My art has also received media attention. In February 2006, the South Tampa Magazine sought me out to create a portrait of JoAnna Garcia, who plays Reba McEntire's daughter on television, for the lead article of their arts issue. In July 2006, my oil painting, “Holding and Beholding,” was chosen from over 200 paintings to represent the Lyssa Morgan Gallery Square Show in the Tampa Tribune. Local TV news affiliates, as well as the Tampa Tribune, have caught on to the community's interest in my work, and interviewed me for community news features. See the attached clips to the right.
Whether I paint with pastel (a soft chalk form of pure pigment) or with oil, to create portraits or landscapes, I aim for something beyond mere delineation of topography. My pastel paintings are not your typical pastelist's pedestrian sketch; they are perfectly on par with my work in oil. I know how to manipulate both mediums to create exquisitely detailed heirlooms, and my clients know that whatever they commission, they are guaranteed an uncannily realistic likeness.

To be done
Please repeat the passage on the painter's work word for word, starting with "Whether I paint" and stopping after "uncannily realistic likeness.".

Information provided
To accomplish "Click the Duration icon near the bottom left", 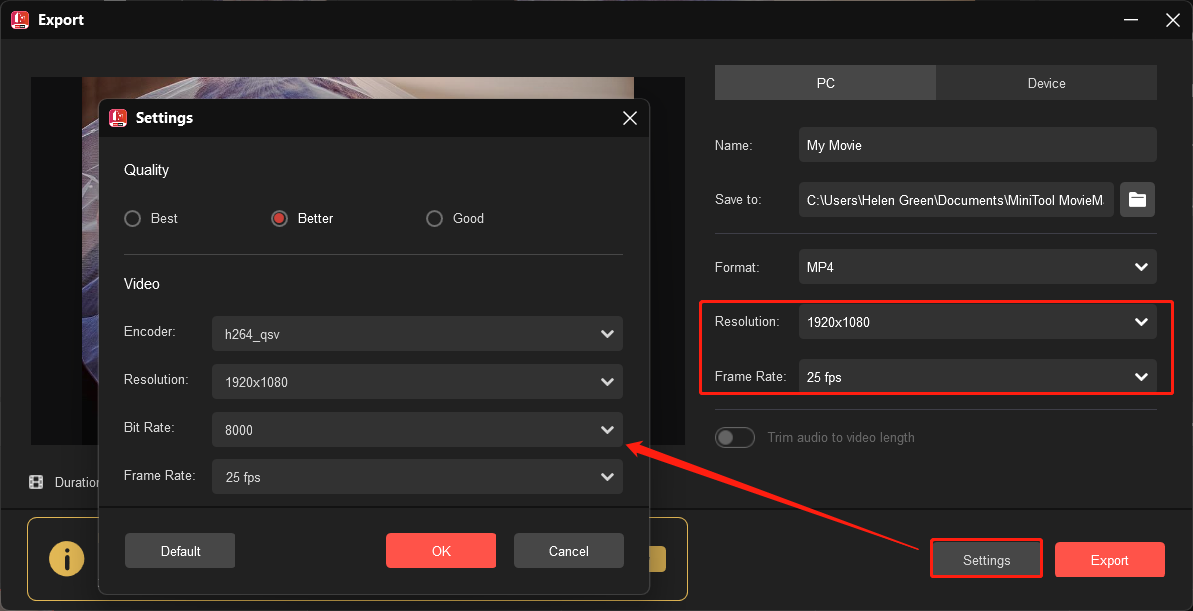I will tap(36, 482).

---

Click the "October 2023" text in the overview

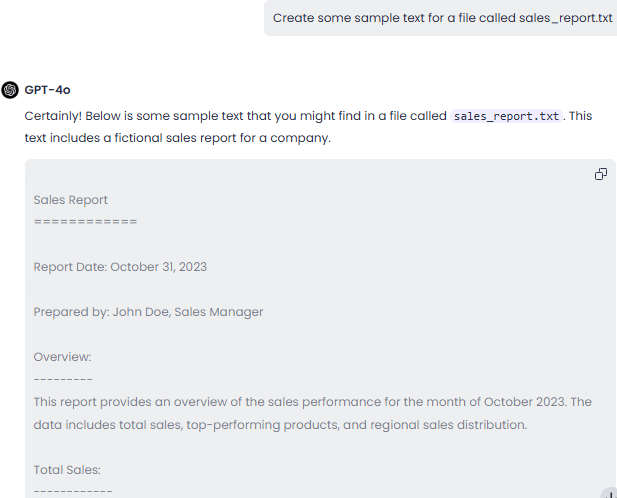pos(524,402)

Solved problem
Whether I paint with pastel (a soft chalk form of pure pigment) or with oil, to create portraits or landscapes, I aim for something beyond mere delineation of topography. My pastel paintings are not your typical pastelist's pedestrian sketch; they are perfectly on par with my work in oil. I know how to manipulate both mediums to create exquisitely detailed heirlooms, and my clients know that whatever they commission, they are guaranteed an uncannily realistic likeness.